Jason Webb is an avid kayaker who has taken it upon himself to plot Arizona’s top kayaking waters on the handy, interactive Google map below.
Map created by Jason Webb
Where to find good flatwater in Arizona
On the mild end of the spectrum are several manmade reservoirs. For starters, Tempe Town Lake is a relatively small body that is easily accessible from the dock of the city-run marina. A firm no-wake rule keeps the water nice and calm.
In the foothills surrounding the Phoenix valley are bigger lakes with inspiring views and greater challenges. A chain of three reservoirs (Apache, Canyon and Saguaro) was created by series of dams on the Lower Salt River. On any of the three lakes, you can venture off the main channel to explore shallow coves and slot canyons that bigger boats can’t get into.

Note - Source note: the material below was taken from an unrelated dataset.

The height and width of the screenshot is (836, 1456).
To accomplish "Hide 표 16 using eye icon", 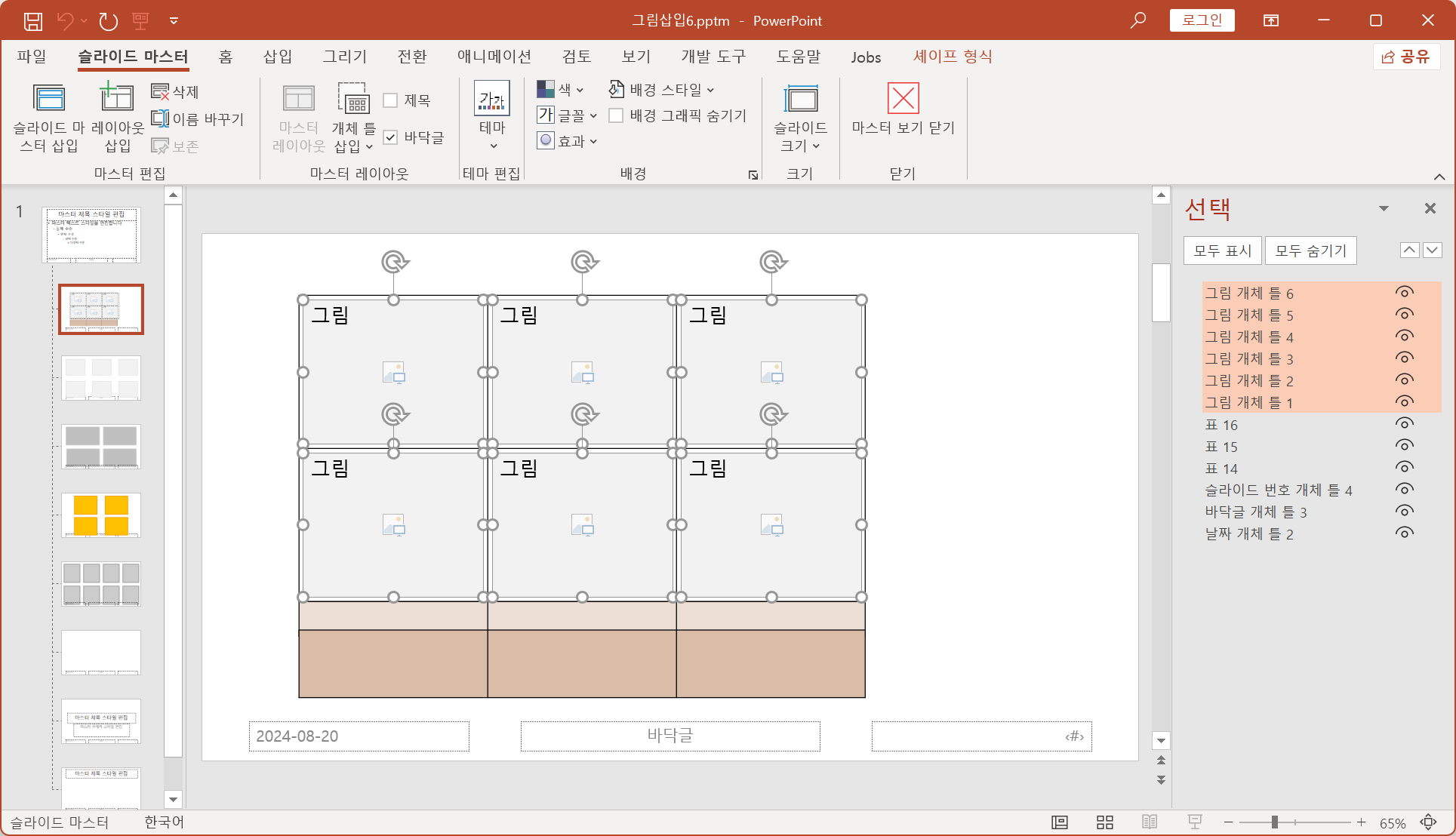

If you are looking for a flat-water kayaking adventure a little further from the Phoenix metro area, check out the expansive, world-renowned waters of Lake Powell or Lake Havasu, or the state’s third-largest body of water: Lake Roosevelt. There is enough surface area at any of these three lakes to spend an entire vacation on the water and not get bored.
Where to go for whitewater in Arizona
When you are ready for a little more thrill than you can find on the lakes of Arizona, it may be time to hit the rapids on one of the state’s swift-moving rivers. A couple of hours north of Phoenix, the Verde River ripples through some of the lushest terrains in the state and is a relatively safe place to test your paddling skills in moving water. While the stretches of the Lower Salt River below the Saguaro Lake dam are considered a paradise for float-tubers, spring and summer flows are fun to paddle by kayak, too.
Once you are confident enough with your whitewater skills to take on one of the most challenging rivers in North America, set your sights on the Colorado River. The river responsible for carving the Grand Canyon displays multiple personalities as it gently enters the state near the center of Arizona’s northern border (Utah’s southern border), then picks up steam as it rages wildly around bends and over waterfalls through the mile-deep canyon before calming back down as it winds along the Arizona-California border and pours into Mexico.
Want insider tips to experience more cool places like this in the Grand Canyon State? Grab a copy of Arizona Bucket List Adventure Guide & Journal
If you like the idea of paddling through some of the most beautiful landscapes in the American Southwest, you’ll find plenty of mild and wild bodies of water in Arizona to quench your thirst for adventure. Regardless of where in Arizona you decide to hit the water, you can likely rent a kayak from a marina or outfitter at your destination. Lessons and group tours are available in many locations, too.